Output the lines of the entries as a Markdown table, from the line containing "The height and width of the screenshot is (1270, 952)." through the end of the entries, both ends included. Use the columns Row and Line, numbering each row, and leave out any blank lines.

[Collected data entries]
* Begin *

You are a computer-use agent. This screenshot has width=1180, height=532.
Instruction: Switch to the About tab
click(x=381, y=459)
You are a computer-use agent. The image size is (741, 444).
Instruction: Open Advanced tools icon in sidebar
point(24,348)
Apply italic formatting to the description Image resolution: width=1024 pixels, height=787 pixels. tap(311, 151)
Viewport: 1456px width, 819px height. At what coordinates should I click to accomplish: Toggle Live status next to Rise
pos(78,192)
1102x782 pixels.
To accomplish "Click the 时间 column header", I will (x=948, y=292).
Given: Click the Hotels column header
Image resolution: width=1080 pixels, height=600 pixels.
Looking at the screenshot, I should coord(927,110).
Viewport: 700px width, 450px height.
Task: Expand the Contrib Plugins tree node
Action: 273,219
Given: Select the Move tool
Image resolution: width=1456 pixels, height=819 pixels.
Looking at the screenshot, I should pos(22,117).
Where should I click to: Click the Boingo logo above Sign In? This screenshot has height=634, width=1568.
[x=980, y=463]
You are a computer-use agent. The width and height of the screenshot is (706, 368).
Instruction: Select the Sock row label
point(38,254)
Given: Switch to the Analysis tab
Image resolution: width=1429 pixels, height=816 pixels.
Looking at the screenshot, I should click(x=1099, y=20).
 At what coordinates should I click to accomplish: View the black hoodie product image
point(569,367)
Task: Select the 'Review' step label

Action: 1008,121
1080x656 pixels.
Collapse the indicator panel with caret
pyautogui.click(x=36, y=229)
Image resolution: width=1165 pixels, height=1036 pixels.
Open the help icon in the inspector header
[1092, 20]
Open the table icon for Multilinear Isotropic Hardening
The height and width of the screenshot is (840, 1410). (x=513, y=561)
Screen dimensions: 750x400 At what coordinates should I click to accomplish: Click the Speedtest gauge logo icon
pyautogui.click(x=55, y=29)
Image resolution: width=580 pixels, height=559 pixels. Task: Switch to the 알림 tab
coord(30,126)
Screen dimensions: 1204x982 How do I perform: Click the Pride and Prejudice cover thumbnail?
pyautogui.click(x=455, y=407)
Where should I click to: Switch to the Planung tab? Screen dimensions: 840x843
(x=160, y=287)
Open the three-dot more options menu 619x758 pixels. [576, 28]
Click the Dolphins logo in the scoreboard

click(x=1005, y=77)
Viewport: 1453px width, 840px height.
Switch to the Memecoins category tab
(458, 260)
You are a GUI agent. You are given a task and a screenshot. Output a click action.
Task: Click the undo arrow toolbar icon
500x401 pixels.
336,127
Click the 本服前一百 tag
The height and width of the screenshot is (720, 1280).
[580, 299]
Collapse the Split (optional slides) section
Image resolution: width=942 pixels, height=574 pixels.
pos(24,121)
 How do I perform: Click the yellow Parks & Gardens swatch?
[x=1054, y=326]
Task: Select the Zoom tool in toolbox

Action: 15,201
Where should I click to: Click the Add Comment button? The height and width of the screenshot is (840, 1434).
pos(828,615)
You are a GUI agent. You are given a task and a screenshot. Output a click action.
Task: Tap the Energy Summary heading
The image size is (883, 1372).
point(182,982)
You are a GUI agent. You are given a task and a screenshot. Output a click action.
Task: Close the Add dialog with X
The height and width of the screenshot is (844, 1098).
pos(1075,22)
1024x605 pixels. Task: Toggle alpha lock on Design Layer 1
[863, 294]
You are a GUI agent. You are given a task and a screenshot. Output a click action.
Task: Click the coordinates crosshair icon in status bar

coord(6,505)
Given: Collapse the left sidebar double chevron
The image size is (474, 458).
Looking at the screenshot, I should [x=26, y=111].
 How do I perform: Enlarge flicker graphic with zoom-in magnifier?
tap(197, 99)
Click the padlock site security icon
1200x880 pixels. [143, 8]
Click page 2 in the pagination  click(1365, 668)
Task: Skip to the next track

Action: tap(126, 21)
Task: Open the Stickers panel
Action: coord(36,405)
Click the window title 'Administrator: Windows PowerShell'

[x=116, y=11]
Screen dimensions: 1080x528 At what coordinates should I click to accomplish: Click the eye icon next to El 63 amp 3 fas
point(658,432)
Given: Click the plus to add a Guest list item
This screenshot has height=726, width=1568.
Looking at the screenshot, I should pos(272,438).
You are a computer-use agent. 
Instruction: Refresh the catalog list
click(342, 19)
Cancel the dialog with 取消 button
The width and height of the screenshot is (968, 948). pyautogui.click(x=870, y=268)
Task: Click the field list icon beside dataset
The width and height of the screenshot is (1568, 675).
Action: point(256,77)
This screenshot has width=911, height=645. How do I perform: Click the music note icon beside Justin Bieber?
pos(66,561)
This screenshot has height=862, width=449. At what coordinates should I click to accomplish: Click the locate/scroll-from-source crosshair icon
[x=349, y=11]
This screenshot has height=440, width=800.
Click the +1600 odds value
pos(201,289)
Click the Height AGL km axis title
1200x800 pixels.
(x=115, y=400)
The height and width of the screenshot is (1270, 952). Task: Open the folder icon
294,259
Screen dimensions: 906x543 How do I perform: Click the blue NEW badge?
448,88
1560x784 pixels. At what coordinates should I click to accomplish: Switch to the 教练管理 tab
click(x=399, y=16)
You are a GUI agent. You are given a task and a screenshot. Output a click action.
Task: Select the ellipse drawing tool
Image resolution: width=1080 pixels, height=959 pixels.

* End *

## [TASK ANSWER]
| Row | Line |
|---|---|
| 1 | The height and width of the screenshot is (1270, 952). Task: Open the folder icon |
| 2 | 294,259 |
| 3 | Screen dimensions: 906x543 How do I perform: Click the blue NEW badge? |
| 4 | 448,88 |
| 5 | 1560x784 pixels. At what coordinates should I click to accomplish: Switch to the 教练管理 tab |
| 6 | click(x=399, y=16) |
| 7 | You are a GUI agent. You are given a task and a screenshot. Output a click action. |
| 8 | Task: Select the ellipse drawing tool |
| 9 | Image resolution: width=1080 pixels, height=959 pixels. |